La industria estadounidense del pollo de engorde atraviesa uno de los ciclos expansivos más agresivos del último cuarto de siglo, y ya es lo suficientemente grande como para que el resto de las categorías de proteína animal esté pendiente de ella.
La producción de pollo de engorde lista para cocinar subió un 4,6 % interanual en julio y acumula un 4,2 % por encima del ritmo del año pasado en los siete primeros meses, hasta 28,77 mil millones de libras. Según LEAP Market Analytics, no se registra un aumento de al menos el 4,0 % en un año calendario completo desde 2004, y solo tres años de las dos últimas décadas han superado el 3,0 %, el último en 2019.
El impulso se está frenando, eso sí. Los pollitos de engorde nacidos en julio fueron 887 millones, solo un 0,7 % más que el año pasado, y las colocaciones semanales más recientes apuntan en la misma dirección. La productividad compensa parte de esa pérdida: la mejora de la viabilidad debería elevar el número de aves al menos un 0,5 % este año, y unos pesos de acabado algo mayores engordan un poco más el volumen. Sobre esa base, la producción lista para cocinar aún podría moverse en torno al 2,0 % por encima del año pasado hasta el otoño, incluso con las incubaciones subiendo solo un 1,0 %. LEAP proyecta que el crecimiento se modere hasta el 0,7 % en 2027.

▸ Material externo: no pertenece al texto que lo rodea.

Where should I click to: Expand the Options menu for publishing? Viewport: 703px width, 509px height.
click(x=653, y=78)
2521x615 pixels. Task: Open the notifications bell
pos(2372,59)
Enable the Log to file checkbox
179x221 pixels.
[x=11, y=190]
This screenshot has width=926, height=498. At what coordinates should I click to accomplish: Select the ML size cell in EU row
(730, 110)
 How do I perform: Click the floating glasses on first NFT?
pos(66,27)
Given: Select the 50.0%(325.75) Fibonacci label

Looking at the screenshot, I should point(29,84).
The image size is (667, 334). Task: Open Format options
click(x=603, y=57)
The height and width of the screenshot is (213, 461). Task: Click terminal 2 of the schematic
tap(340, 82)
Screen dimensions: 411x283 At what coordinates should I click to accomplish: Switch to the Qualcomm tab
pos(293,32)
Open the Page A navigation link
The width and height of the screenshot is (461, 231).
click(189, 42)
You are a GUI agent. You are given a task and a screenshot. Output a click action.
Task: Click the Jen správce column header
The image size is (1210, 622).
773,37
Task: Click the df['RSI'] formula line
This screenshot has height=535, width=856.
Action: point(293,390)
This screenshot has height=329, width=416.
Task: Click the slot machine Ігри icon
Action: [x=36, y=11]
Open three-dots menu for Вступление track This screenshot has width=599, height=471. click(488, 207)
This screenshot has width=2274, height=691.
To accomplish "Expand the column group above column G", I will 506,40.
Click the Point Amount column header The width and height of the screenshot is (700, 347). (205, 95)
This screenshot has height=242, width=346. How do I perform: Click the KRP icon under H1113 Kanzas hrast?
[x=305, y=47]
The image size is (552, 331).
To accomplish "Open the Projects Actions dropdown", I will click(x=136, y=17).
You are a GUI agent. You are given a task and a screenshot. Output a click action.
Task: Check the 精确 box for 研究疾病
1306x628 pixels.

Las exportaciones no están dando salida a esa carne adicional. Los envíos estadounidenses de pollo de engorde han caído cada uno de los últimos cinco años y, aunque los volúmenes acumulados hasta junio van un 0,7 % por delante del ritmo de 2025, se quedan muy por detrás del avance de la producción. La cuota exportada de la producción sigue encogiendo, de modo que una parte cada vez mayor del ave se queda en casa. La disponibilidad per cápita de carne de pollo de engorde debería subir un 3,5 % este año, hasta 75,5 libras en equivalente deshuesado, un 19 % por encima de su nivel de 2016 y el tercer mayor incremento anual de este siglo.
Los precios mayoristas lo reflejan. La estimación ponderada del valor de despiece de LEAP se mueve en la franja media-alta de los 70 centavos por libra, frente a más de 1,10 $ por estas fechas del año pasado. El daño es desigual: la mitad delantera del ave ha sufrido de forma desproporcionada frente a la trasera, con los solomillos y las alas de pollo lastrando al conjunto.
Ahora hay dos fuerzas a cada lado del panorama. La actual huida del consumidor hacia lo más barato debería beneficiar al pollo, y LEAP proyecta una demanda más firme en este segmento el año que viene. Los mercados de insumos para pienso son el contrapeso, y el maíz en particular se ha convertido de golpe en una preocupación acuciante.